- What you are asked to do
Your task is to copy the listing exactly. Drop any pictures from the copy.

- Input material
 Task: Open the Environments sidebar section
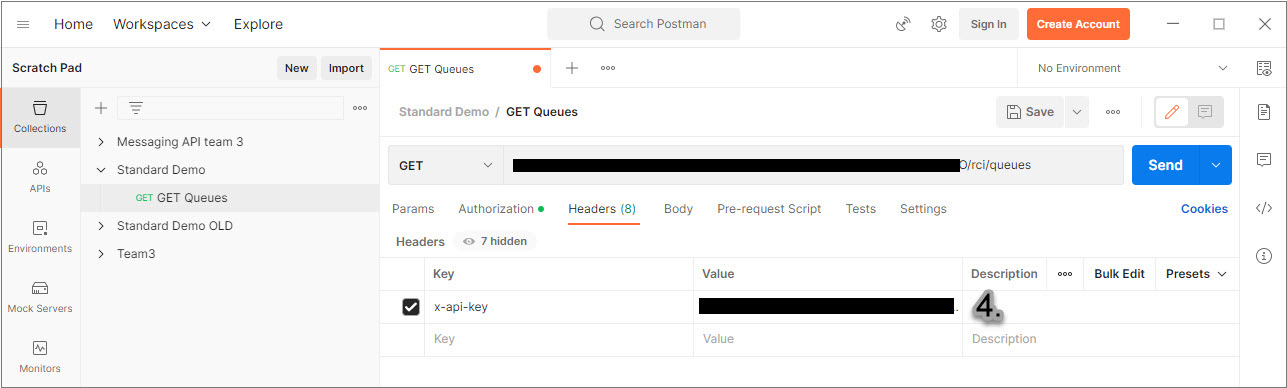coord(40,237)
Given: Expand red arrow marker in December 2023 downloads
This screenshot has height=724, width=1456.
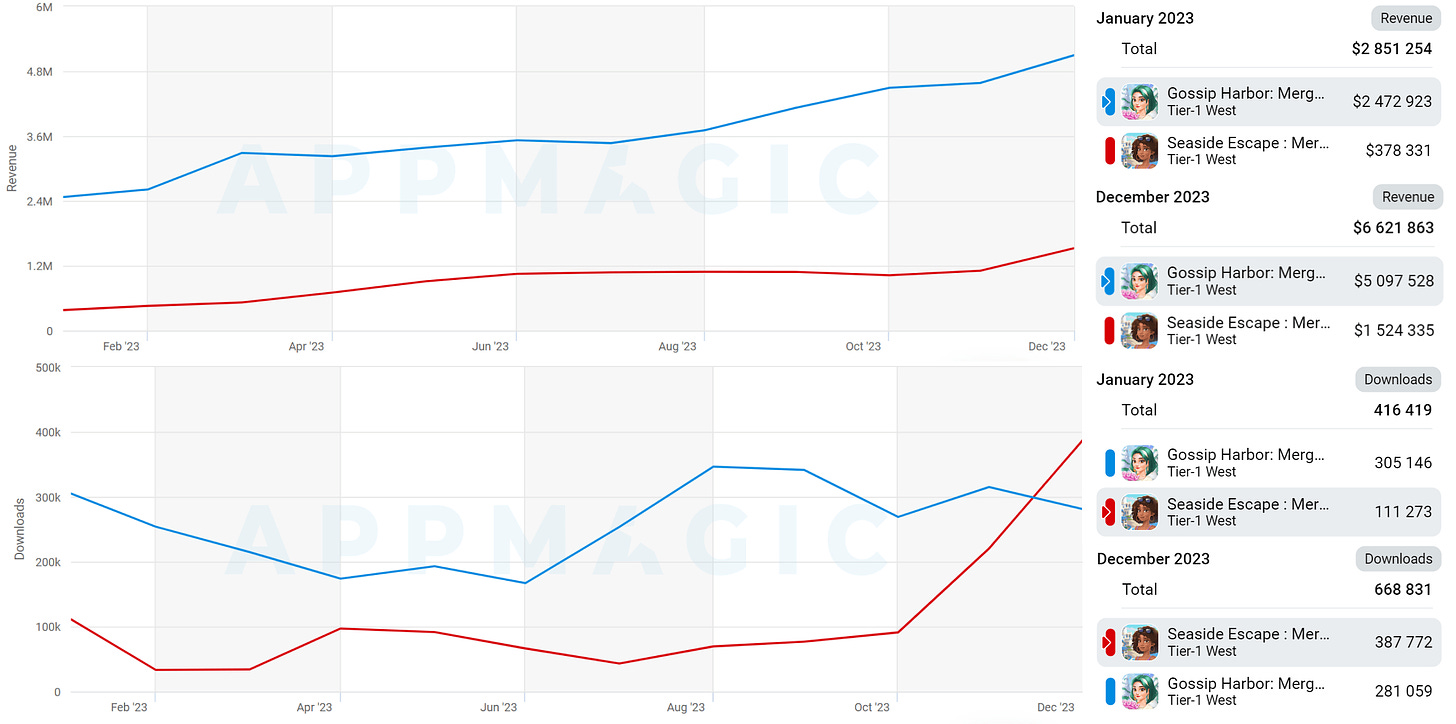Looking at the screenshot, I should [x=1108, y=642].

- Finished exercise
 Task: Open the Environments sidebar section
coord(40,237)
Given: Expand red arrow marker in December 2023 downloads
This screenshot has height=724, width=1456.
Looking at the screenshot, I should [x=1108, y=642].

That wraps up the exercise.